Population (2026-01-01)
- • Total: 1,477
- • Density: 230/km^{2} (596/sq mi)
- Time zone: UTC+1 (CET)
- • Summer (DST): UTC+2 (CEST)
- Postal code: 739 53
- Website: www.hnojnik.cz

= Hnojník =

Hnojník (Gnojnik, Hnoynik, Gnoynik) is a municipality and village in Frýdek-Místek District in the Moravian-Silesian Region of the Czech Republic. It has about 1,500 inhabitants. The municipality has a significant Polish minority.

==Etymology==
The name is derived from the word hnůj (or obsolete hnoj), i.e. 'manure'. The origin of the name is uncertain. Either the village was named after a peat bog, which resembled manure in its consistency, or it was named after mushrooms from the genus Coprinus, which are also called hnojník in Czech.

==Geography==
Hnojník is located about 12 km east of Frýdek-Místek and 22 km southeast of Ostrava. It lies in the historical region of Cieszyn Silesia, in the Moravian-Silesian Foothills. The Stonávka River flows through the municipality.

==History==
The village was probably founded by Slavs at the end of the 12th century. The first written mention of Hnojník is in a Latin document of Diocese of Wrocław called Liber fundationis episcopatus Vratislaviensis from around 1305 as Gnoynik. Politically Hnojník belonged initially to the Duchy of Teschen, from 1327 a fee of the Kingdom of Bohemia.

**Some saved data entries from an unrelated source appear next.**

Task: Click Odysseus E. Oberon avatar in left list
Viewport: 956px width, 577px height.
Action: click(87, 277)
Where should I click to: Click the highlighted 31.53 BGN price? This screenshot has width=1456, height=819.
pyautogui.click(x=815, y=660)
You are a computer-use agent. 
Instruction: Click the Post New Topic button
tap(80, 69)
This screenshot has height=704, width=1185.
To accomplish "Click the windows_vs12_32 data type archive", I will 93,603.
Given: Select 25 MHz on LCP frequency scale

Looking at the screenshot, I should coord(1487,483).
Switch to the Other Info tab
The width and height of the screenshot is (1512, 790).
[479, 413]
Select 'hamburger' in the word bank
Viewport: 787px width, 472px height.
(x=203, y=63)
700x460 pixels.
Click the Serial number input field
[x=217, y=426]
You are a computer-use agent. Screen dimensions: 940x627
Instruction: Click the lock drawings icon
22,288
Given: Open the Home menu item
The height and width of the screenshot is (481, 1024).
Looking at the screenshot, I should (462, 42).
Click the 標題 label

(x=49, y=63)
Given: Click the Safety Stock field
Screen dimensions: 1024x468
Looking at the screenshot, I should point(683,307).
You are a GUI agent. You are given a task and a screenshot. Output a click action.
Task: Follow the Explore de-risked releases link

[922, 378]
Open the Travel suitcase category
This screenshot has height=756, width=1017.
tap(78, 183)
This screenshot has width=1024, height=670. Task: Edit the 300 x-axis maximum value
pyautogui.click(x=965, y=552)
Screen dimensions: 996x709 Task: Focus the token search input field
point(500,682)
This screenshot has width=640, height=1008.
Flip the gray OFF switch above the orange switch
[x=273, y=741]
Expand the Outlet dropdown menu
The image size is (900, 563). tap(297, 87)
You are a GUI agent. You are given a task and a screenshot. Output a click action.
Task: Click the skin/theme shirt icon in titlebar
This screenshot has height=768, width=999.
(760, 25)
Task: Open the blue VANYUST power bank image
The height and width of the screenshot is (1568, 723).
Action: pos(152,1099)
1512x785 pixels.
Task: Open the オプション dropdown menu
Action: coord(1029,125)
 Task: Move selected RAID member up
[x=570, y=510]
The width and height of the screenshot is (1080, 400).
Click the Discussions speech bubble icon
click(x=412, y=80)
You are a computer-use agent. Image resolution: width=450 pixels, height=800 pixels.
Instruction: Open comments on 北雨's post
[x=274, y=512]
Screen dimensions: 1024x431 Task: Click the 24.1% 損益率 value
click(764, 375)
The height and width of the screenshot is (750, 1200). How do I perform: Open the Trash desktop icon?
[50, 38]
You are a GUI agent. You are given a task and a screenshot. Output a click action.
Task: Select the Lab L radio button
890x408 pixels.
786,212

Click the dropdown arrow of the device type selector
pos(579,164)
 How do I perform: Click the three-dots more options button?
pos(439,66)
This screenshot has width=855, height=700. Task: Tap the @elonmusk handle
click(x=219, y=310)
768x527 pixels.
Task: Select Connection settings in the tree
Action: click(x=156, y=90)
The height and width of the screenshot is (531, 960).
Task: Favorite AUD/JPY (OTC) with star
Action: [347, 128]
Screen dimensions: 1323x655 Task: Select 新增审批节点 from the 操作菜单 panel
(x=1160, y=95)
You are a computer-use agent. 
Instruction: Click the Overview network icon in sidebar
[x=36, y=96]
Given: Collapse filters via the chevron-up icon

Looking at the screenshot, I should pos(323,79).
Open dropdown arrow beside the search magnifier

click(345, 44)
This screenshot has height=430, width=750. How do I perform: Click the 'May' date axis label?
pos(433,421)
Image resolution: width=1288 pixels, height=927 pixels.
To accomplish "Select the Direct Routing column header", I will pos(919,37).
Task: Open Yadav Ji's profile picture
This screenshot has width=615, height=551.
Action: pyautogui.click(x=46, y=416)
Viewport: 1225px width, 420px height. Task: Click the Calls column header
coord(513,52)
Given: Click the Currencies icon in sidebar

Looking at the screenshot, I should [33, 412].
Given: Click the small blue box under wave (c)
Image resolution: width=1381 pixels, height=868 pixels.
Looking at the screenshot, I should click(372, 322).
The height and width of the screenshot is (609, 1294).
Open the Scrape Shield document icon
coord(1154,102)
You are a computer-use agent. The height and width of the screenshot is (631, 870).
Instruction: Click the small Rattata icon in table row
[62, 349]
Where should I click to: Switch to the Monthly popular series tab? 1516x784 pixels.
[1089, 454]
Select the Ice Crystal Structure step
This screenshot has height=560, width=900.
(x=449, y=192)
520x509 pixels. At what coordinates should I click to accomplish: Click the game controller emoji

The village probably became a seat of a Catholic parish prior to the 16th century. After the 1540s, Protestant Reformation prevailed in the Duchy of Teschen and a local Catholic church was taken over by Lutherans. It was taken from them (as one from around fifty buildings) in the region by a special commission and given back to the Roman Catholic Church on 23 March 1654.

Until 1483, Hnojník was owned by the princes of Tetschen. After 1483, it was owned by several noble families. In 1736, the village was bought by Karl Beess. Shortly after, he had built a one-storey Baroque castle. The Beess family was the last feudal owner of the Hnojník estate.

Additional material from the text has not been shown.